Terminata l’esplorazione dell’S55, recuperata la figlia Edda, entusiasta del giro appena effettuato, il duce si soffermò a firmare alcuni autografi sull’etichetta della bottiglia di champagne, ormai in cocci, con la quale aveva battezzato la macchina volante: Alcione. Il 27 ottobre il giornale titolava: “S.E. Mussolini visita i grandi centri d’idroaviazione della zona. Una solenne e vibrante cerimonia a Sesto Calende per il maestoso transaereo dell’on.Casagrande”.

La capatina a Varese, imprevista, ebbe risvolti tra il comico e il grottesco. I dirigenti e i tecnici dell’Aermacchi e i dignitari della città ritenevano che Mussolini sarebbe arrivato in aereo a bordo di un idrovolante, e lo attesero alla Schiranna. Lui, invece, preferì ancora l’automobile. Ma da che parte sarebbe giunto? Da Gavirate oppure dal centro? Mussolini, erano ormai abbondantemente passate le 13, arrivò dal centro. Appena superata piazza Monte Grappa, però, l’auto presidenziale sbagliò strada e si diresse verso il Sacro Monte: venne fortunosamente bloccata nei dintorni dell’ippodromo.

Quasi alle 14 il duce comparve trionfalmente davanti alla Macchi, salutò la folla e le autorità, ma non volle scendere nemmeno dalla macchina: era affamato. I presenti gli consigliarono l’Excelsior. Via di corsa, allora, a Casbeno. L’albergo quel giorno, un martedì, era chiuso. Mussolini, Edda, il generale e il marchese ripiegarono distrutti sull’Europa.

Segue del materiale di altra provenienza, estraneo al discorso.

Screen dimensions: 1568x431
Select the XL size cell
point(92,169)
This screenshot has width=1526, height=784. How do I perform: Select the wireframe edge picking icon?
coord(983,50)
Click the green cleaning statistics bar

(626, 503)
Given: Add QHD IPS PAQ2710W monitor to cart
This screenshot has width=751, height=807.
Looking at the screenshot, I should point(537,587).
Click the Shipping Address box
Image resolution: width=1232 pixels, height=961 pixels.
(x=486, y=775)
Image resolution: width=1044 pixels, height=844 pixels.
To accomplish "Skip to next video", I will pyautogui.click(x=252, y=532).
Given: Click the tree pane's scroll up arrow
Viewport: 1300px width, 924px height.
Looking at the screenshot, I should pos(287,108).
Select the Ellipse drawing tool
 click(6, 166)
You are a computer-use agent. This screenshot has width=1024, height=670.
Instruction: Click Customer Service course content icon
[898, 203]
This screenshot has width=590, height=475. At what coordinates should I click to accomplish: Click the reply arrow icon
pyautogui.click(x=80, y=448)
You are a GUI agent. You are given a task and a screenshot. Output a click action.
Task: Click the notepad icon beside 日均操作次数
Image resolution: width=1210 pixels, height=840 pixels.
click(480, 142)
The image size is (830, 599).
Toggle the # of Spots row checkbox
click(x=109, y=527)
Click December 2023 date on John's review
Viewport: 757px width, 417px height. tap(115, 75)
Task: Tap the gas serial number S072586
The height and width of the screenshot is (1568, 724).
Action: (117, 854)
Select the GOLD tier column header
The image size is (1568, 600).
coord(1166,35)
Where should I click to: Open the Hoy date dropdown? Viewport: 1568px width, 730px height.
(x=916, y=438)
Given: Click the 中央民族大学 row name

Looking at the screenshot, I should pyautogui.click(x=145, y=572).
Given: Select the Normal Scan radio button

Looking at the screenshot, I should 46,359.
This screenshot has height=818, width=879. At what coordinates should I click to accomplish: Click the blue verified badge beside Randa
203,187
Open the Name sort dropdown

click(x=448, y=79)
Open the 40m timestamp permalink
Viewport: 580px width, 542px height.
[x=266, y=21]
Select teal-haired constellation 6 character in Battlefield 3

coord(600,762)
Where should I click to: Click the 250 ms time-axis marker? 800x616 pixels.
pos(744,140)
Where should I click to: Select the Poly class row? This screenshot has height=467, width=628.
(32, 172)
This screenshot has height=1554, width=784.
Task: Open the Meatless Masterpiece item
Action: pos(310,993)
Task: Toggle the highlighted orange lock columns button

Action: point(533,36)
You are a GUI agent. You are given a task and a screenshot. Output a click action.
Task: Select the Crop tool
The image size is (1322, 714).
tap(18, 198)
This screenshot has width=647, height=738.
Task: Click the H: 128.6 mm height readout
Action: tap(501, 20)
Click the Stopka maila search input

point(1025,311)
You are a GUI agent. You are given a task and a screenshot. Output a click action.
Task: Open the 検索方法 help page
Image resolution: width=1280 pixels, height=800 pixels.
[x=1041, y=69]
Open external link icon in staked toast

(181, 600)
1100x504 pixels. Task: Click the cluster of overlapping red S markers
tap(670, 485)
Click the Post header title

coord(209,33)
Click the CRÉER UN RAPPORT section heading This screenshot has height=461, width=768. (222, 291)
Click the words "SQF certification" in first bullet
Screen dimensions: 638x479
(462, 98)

La visita agli stabilimenti della Macchi fu velocissima e avvenne nel pomeriggio. Gli operai non mancarono di segnalare al duce la grave situazione occupazionale (la fabbrica a causa della mancanza di commissioni lavorava con appena trecento persone pur avendo un potenziale di più di mille posti). Mussolini ascoltò in silenzio. Se ne andò con la stessa rapidità famelica con la quale era arrivato.

“È stata veramente utile questa mia visita”, trovò il modo di dire sottovoce al primo che lo tallonava. La dichiarazione faceva il paio con quella pronunciata da Vittorio Emanuele due anni addietro: Varese, evidentemente, non suscitava la fantasia dei grandi.

La Cronaca Prealpina concluse il suo resoconto con parole perfettamente intonate alla retorica di regime: “All’ingresso dell’autostrada, dopo un colloquio con il sottoprefetto cav. Spasiano, prese lui stesso il comando della macchina muovendo rapidamente alla volta di Milano, mentre lo inseguiva ancora la eco degli alalà”.